From: Adam Twardoch (List)
Subject: Re: [ft-devel] Getting the kerning pairs in under O(n*n)
Date: Thu, 04 Oct 2012 02:56:19 +0200
User-agent: Mozilla/5.0 (Macintosh; Intel Mac OS X 10.6; rv:15.0) Gecko/20120907 Thunderbird/15.0.1

The makers of m17n developed libotf which at a time provide some,
although rather spotty, support for complex-script rendering.

The OpenType Layout model is such that -- especially for Indic scripts
-- an OpenType Layout engine (a library) must "know a lot" and interact
well with OpenType fonts. The "knowledge" about the correct orthographic
and typographic text layout in a number of Asian scripts is split
between the OpenType Layout engine and OpenType fonts. The correct text
layout is only possible in combination of these two.

The FreeType project once started a sub-project called FreeType Layout,
which was aiming to develop an OpenType Layout engine that would match
the "reference implementation", which is the Microsoft Uniscribe library
on Windows. However, the FreeType developers found that they were not
"the right people" to do that, so the project stalled.

Then, the m17n developers created libotf. 

However, the FreeType Layout library was then forked into two separate
OpenType Layout engines, one as part of Qt, the other as Pango, or
something like that. Then, the projects were merged again, which
resulted in HarfBuzz. And then, HarfBuzz was rewritten from scratch,
which resulted in "HarfBuzz-ng", which is now the current HarfBuzz.
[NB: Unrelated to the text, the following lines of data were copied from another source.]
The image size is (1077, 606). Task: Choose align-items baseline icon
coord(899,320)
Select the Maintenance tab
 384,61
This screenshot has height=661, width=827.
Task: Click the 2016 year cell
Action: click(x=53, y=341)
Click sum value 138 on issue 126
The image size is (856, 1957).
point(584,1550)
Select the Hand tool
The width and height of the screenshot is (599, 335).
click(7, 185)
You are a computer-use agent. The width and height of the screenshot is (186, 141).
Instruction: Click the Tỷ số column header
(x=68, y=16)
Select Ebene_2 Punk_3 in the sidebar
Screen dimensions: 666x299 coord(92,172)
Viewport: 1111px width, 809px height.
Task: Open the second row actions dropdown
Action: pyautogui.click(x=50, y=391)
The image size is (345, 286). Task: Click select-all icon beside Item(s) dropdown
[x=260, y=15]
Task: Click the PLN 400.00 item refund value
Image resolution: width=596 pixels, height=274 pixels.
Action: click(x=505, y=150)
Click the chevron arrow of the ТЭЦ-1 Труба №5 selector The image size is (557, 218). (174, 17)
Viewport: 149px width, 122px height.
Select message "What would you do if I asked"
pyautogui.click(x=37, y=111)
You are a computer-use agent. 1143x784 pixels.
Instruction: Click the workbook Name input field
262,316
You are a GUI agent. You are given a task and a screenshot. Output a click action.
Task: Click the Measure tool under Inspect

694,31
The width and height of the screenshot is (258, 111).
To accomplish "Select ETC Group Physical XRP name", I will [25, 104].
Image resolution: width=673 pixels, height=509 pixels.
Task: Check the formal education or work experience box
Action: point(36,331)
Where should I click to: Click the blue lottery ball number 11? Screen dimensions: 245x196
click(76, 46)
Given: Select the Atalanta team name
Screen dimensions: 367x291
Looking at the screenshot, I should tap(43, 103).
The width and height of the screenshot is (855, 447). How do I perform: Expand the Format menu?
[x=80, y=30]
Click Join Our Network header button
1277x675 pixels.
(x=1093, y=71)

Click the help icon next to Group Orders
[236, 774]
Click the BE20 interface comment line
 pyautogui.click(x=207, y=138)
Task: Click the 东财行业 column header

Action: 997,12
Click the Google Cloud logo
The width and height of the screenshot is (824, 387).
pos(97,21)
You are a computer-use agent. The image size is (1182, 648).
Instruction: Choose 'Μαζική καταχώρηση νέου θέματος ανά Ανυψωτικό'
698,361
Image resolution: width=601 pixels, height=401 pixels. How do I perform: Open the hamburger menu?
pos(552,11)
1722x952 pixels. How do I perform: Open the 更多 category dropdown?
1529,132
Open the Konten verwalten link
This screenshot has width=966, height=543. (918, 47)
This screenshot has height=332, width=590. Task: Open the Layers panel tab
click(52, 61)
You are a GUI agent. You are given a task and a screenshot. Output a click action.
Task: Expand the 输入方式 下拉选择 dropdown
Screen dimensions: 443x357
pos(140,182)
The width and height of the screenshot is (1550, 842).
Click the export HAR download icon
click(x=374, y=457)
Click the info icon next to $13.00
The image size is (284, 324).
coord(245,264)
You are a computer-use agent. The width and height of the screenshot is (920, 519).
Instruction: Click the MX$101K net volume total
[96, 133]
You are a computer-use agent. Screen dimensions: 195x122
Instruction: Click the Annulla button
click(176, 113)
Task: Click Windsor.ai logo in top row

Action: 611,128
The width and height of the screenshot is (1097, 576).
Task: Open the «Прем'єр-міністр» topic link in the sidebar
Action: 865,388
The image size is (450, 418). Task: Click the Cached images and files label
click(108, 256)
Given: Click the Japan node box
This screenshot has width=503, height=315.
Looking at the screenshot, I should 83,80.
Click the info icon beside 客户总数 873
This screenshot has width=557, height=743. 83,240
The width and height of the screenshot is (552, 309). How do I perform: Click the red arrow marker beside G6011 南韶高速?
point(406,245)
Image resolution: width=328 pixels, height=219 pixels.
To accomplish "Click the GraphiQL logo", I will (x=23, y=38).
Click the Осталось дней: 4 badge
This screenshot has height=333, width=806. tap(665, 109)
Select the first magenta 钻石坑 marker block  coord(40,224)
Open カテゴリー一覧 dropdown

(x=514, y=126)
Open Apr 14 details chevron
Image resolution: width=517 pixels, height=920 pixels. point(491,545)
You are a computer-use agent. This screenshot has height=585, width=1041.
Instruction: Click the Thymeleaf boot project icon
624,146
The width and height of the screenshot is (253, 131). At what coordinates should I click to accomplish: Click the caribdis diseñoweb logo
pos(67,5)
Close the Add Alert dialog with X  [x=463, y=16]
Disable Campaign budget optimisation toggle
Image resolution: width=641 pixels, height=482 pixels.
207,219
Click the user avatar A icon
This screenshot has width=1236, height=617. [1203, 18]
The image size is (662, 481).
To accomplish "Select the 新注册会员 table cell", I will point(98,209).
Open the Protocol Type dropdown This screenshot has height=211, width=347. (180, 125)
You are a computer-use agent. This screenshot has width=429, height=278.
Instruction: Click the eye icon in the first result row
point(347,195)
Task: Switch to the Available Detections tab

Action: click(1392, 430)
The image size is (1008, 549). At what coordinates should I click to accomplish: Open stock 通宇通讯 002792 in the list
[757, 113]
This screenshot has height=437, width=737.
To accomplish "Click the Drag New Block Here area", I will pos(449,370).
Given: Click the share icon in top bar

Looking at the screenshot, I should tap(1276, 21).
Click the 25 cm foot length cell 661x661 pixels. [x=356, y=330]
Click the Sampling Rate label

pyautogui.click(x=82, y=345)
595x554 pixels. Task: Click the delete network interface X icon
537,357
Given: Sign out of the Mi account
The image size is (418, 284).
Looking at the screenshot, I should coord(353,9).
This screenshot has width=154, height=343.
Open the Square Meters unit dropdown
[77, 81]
Independently of all that, IBM has developed the ICU Layout library as
part of the ICU project, with a similar goal. More recently, the ICU
Layout library was essentially "abandoned" but valuable portions of it
were ported to HarfBuzz. Before 2011, ICU Layout was considered
"stable", and possibly the best solution for an opensource OpenType
Layout library, while HarfBuzz was undergoing very dynamic rewrites. But
in 2012, I believe that HarfBuzz has matched and surpassed ICU Layout.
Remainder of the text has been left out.